§ Task statement: Render the items as a JSON list of strings, one string for each line and no blank lines. Begin at the first line of the items and stop after the line that contains "This screenshot has".

§ Records provided:
◇ ◇ ◇ ◇
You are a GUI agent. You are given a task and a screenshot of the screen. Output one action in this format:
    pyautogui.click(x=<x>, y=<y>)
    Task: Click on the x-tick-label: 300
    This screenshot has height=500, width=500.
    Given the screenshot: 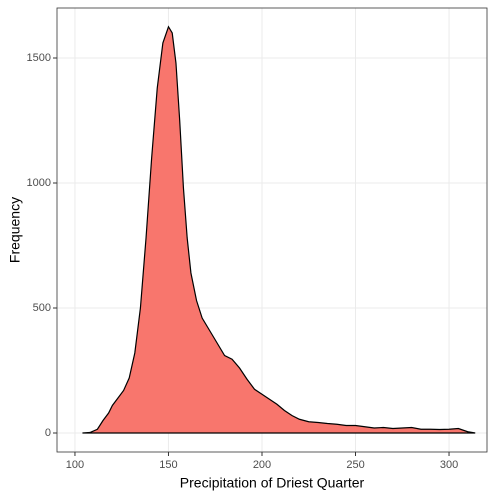 What is the action you would take?
    pyautogui.click(x=449, y=465)
    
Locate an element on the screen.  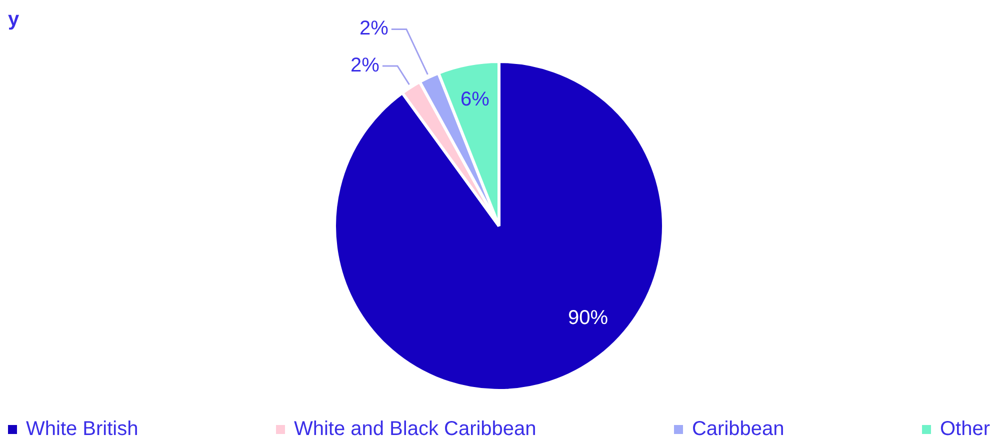
chart-title: y is located at coordinates (14, 20).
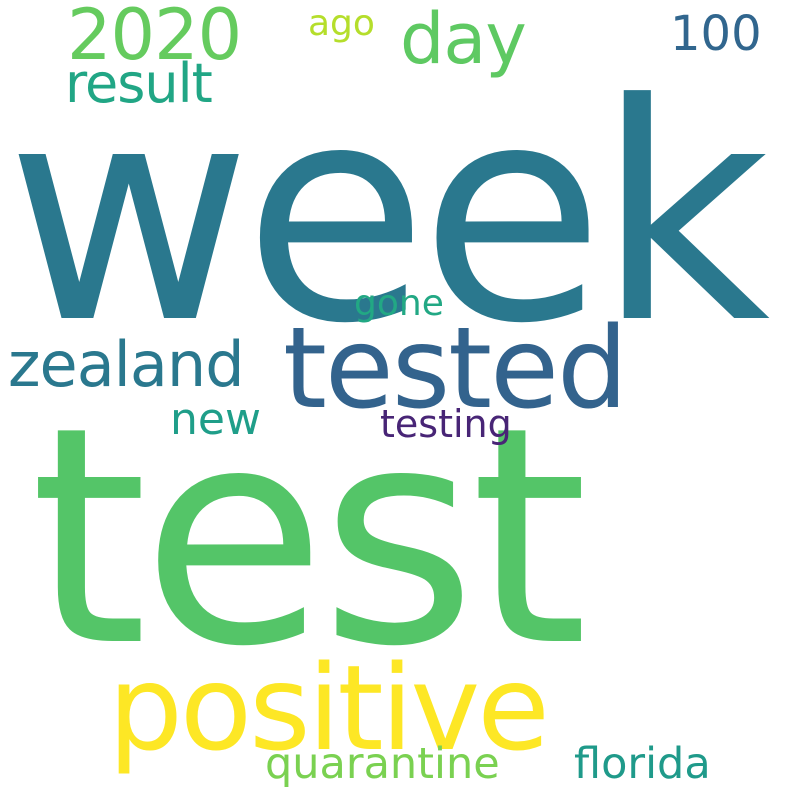 The height and width of the screenshot is (800, 800). I want to click on word-day: day, so click(464, 40).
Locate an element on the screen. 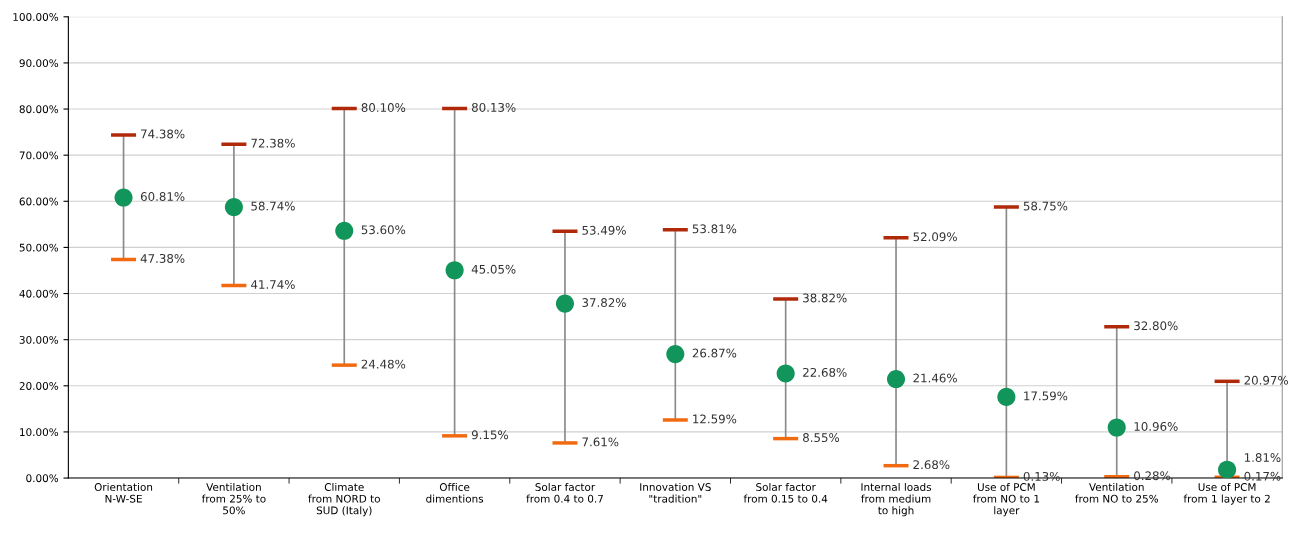  y-tick-label: 80.00% is located at coordinates (39, 110).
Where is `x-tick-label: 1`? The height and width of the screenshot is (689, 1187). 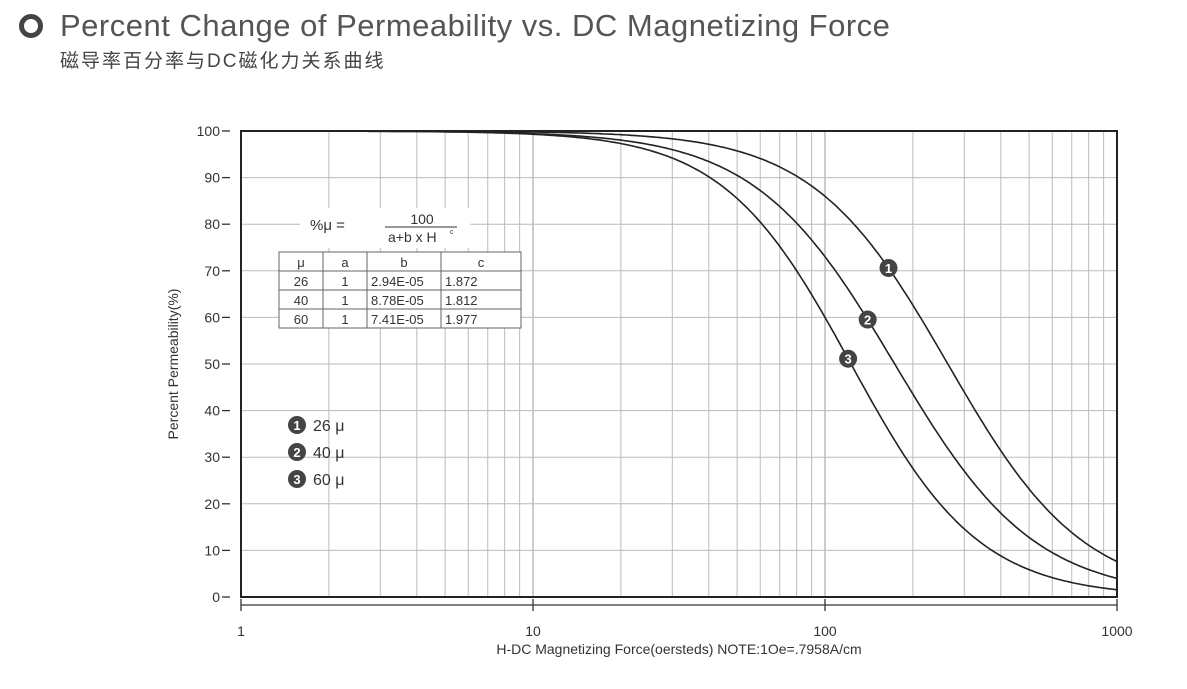
x-tick-label: 1 is located at coordinates (241, 631).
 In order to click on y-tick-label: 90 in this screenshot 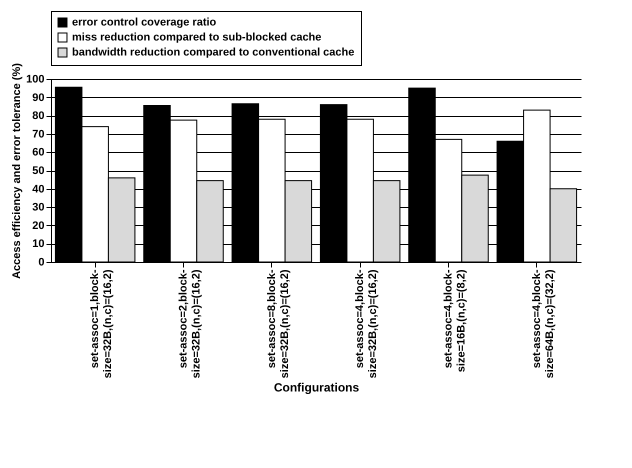, I will do `click(38, 98)`.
◇ ◇ ◇ ◇
§ Exercise response:
[
  "You are a GUI agent. You are given a task and a screenshot of the screen. Output one action in this format:",
  "    pyautogui.click(x=<x>, y=<y>)",
  "    Task: Click on the x-tick-label: 300",
  "    This screenshot has height=500, width=500."
]